As a colleague of mine used to joke back in the day: "Ice creams! I'm going to
make ice creams! - If the customer doesn't like the product, well, no
redesign, no debugging and no meetings at all: just 30 seconds and voilà, a
new shiny product version is ready!"

------
chrisbennet
My brothers, it doesn’t have to suck. There are companies that will treat you
decently, I’ve worked for them. All the fun ones were tiny little companies
doing non-web development if that helps. They were places where I look forward
to going to work. Maybe I’m unusually lucky but after 30+ years of doing fun
stuff and getting paid for it, I don’t think it could be _just_ luck.

------
commandlinefan
The only problem with that is, then I’d have to do something else. And that
would suck.

------
ozmaverick72
Everyday I daydream about escaping the daily grind. I know the problem is
really me and how I respond to stress. Basically whenever I work an issue I
feel inadequate. I think someone else would have found a solution quicker or a
better solution.

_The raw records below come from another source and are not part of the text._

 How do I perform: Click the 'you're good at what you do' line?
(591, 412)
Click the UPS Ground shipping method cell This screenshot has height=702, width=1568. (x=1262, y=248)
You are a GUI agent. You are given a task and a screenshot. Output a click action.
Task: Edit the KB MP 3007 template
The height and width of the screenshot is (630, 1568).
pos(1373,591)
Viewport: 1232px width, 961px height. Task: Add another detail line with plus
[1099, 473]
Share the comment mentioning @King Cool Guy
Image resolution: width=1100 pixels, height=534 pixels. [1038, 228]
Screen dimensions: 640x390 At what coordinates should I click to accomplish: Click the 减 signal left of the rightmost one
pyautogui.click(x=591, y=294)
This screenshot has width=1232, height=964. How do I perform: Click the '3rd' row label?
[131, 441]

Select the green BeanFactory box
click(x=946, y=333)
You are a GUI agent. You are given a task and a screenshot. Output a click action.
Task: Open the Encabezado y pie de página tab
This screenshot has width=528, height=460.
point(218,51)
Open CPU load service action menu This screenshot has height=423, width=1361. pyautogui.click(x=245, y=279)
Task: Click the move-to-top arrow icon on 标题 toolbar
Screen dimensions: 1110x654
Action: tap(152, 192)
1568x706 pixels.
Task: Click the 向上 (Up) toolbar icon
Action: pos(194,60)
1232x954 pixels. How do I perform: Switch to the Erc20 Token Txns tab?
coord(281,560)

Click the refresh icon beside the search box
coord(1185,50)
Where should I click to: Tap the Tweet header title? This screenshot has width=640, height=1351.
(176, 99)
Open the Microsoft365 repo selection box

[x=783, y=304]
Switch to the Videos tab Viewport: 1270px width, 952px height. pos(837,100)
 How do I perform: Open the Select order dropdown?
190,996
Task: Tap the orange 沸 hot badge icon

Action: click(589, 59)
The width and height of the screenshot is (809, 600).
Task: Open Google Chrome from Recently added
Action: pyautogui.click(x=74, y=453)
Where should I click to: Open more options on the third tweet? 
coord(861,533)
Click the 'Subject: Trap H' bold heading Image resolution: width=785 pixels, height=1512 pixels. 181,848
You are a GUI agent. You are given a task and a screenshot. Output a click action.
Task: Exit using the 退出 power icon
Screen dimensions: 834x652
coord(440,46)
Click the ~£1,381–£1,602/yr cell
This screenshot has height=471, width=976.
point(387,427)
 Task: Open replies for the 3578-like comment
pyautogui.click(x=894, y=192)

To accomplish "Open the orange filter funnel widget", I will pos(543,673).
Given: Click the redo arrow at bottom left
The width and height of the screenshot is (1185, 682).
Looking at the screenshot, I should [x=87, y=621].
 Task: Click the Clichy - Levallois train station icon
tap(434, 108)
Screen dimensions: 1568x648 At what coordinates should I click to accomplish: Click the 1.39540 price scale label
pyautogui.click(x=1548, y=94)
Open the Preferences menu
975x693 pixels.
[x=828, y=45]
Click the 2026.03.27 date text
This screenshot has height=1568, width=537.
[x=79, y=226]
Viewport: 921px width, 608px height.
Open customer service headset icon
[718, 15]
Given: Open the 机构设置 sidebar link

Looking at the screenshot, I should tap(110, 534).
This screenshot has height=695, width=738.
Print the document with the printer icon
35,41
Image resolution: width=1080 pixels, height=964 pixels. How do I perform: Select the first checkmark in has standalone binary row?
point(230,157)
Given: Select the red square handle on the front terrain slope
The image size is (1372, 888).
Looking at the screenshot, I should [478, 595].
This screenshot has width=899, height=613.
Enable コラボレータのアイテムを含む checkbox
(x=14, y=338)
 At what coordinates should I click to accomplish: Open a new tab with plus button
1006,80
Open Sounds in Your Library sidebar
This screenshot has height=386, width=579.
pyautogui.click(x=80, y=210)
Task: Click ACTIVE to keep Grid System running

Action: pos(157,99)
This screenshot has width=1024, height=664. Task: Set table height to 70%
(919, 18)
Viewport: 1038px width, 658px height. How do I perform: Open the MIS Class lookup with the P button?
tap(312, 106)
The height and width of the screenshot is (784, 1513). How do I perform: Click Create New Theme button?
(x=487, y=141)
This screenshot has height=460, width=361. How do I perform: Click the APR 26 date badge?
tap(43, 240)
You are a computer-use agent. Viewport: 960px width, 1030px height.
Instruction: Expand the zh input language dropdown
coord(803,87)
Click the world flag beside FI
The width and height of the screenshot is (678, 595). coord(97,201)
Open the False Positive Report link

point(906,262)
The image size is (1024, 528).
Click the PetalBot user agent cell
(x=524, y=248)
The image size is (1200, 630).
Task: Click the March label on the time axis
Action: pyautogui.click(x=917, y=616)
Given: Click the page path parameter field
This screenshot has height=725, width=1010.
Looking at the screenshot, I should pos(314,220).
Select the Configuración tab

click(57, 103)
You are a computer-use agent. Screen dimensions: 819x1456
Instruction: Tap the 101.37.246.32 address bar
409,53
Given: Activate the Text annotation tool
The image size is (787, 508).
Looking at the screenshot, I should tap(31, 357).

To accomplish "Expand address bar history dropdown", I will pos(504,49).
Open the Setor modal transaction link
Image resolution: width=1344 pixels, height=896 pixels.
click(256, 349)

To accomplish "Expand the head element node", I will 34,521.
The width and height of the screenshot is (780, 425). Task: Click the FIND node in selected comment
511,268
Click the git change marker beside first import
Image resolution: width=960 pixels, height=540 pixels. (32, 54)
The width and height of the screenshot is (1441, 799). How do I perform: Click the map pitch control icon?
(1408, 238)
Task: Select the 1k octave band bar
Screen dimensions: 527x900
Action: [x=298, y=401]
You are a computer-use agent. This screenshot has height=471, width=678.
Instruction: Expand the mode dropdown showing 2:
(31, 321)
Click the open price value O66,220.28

I procrastinate and then rush to get something done and then
beat myself up. I don't cope well with all the corporate b.s and religious
wars over agile etc. Does anyone have any tips on coping with the stress of
daily life as a developer ?

------
exikyut
PSA, the comments are already better than the article, which is entirely fluff
IMO.

------
icedchai
I hear that. At this point, I've saved up enough cash to FIRE, now I just need
the guts to leave. In the meantime, I keep padding my investment accounts...

------
phendrenad2
I often daydream about quitting work for “the man” and making my own software
product. Maybe something like kicad, or maybe shotwell.